Re: INFO: rcu detected stall in do_idle

From: luca abeni
Date: Thu Oct 18 2018 - 08:36:15 EST


Hi Juri,

On Thu, 18 Oct 2018 14:21:42 +0200
Juri Lelli <juri.lelli@xxxxxxxxxx> wrote:
[...]
> > > > I missed the original emails, but maybe the issue is that the
> > > > task blocks before the tick, and when it wakes up again
> > > > something goes wrong with the deadline and runtime assignment?
> > > > (maybe because the deadline is in the past?)
> > >
> > > No, the problem is that the task won't be throttled at all,
> > > because its replenishing instant is always way in the past when
> > > tick occurs. :-/
> >
> > Ok, I see the issue now: the problem is that the "while
> > (dl_se->runtime <= 0)" loop is executed at replenishment time, but
> > the deadline should be postponed at enforcement time.
> >
> > I mean: in update_curr_dl() we do:
> > dl_se->runtime -= scaled_delta_exec;
> > if (dl_runtime_exceeded(dl_se) || dl_se->dl_yielded) {
> > ...
> > enqueue replenishment timer at dl_next_period(dl_se)
> > But dl_next_period() is based on a "wrong" deadline!
> >
> >
> > I think that inserting a
> > while (dl_se->runtime <= -pi_se->dl_runtime) {
> > dl_se->deadline += pi_se->dl_period;
> > dl_se->runtime += pi_se->dl_runtime;
> > }
> > immediately after "dl_se->runtime -= scaled_delta_exec;" would fix
> > the problem, no?
>
> Mmm, I also thought of letting the task "pay back" its overrunning.
> But, doesn't this get us quite far from what one would expect. I mean,
> enforcement granularity will be way different from task period, no?

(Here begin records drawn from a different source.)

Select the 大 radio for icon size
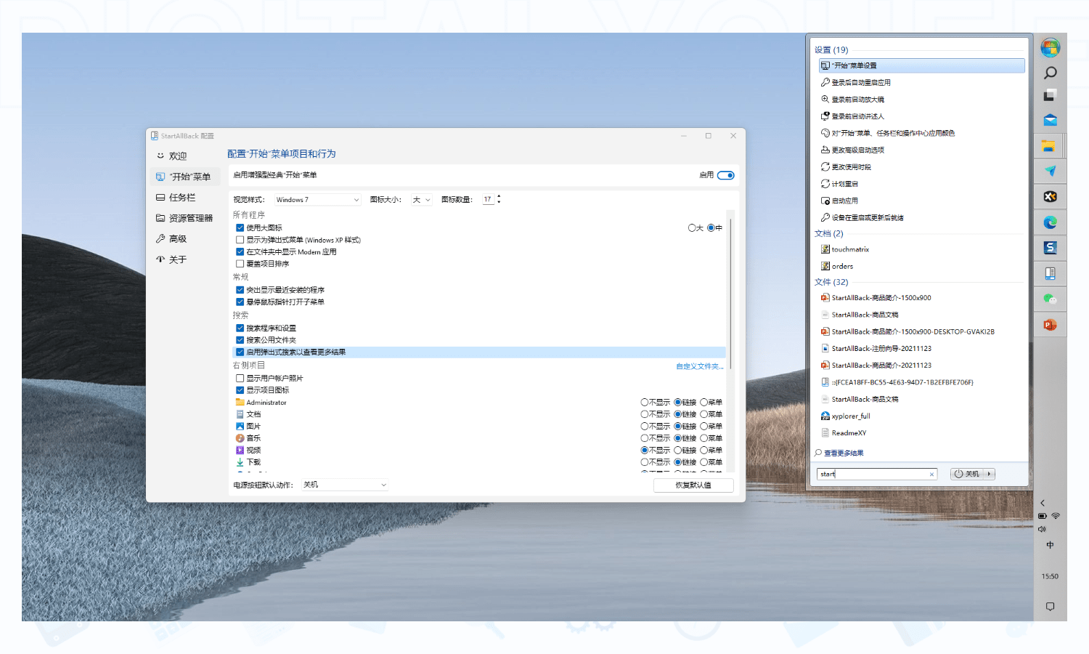 [692, 227]
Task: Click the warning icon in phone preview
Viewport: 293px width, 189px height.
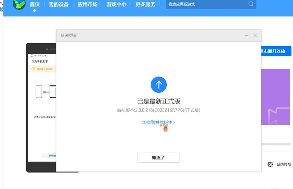Action: (33, 69)

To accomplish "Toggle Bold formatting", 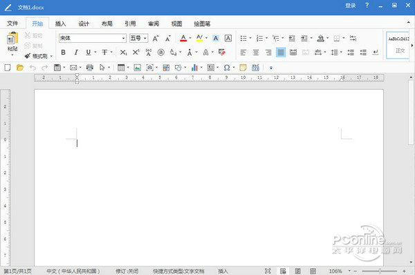I will pyautogui.click(x=63, y=53).
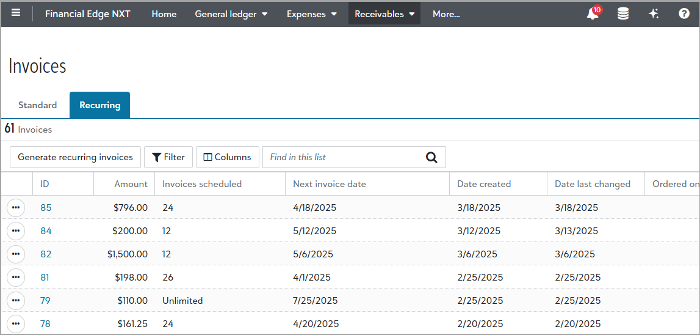
Task: Open the sparkle AI assistant icon
Action: click(x=653, y=14)
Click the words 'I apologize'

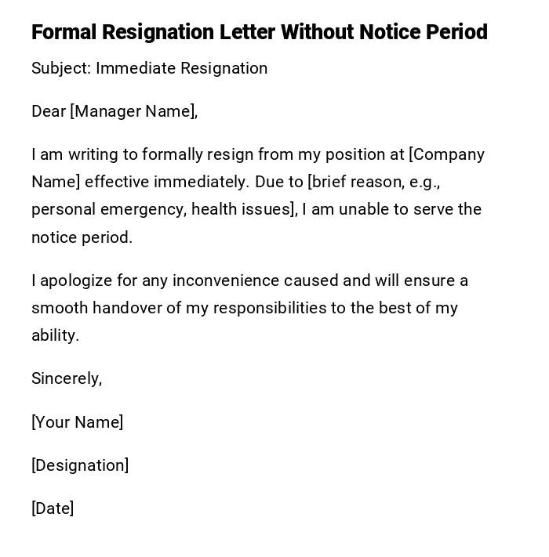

Yes, the granularity will be what the kernel can provide (due to the HZ
value and to the hrtick on/off state). But at least the task will not
starve non-deadline tasks (which is bug that originated this
discussion, I think).

If I understand well, there are two different (and orthogonal) issues
here:
1) Due to a bug in the accounting / enforcement mechanisms
(the wrong placement of the while() loop), the tasks consumes 100% of
the CPU time, starving non-deadline tasks
2) Due to the large HZ value, the small runtime (and period) and the
fact that hrtick is disabled, the kernel cannot provide the
requested scheduling granularity

The second issue can be fixed by imposing limits on minimum and maximum
runtime and the first issue can be fixed by changing the code as I
suggested in my previous email.

I would suggest to address both the two issues, with separate changes
(the current replenishment code looks strange anyway).



Luca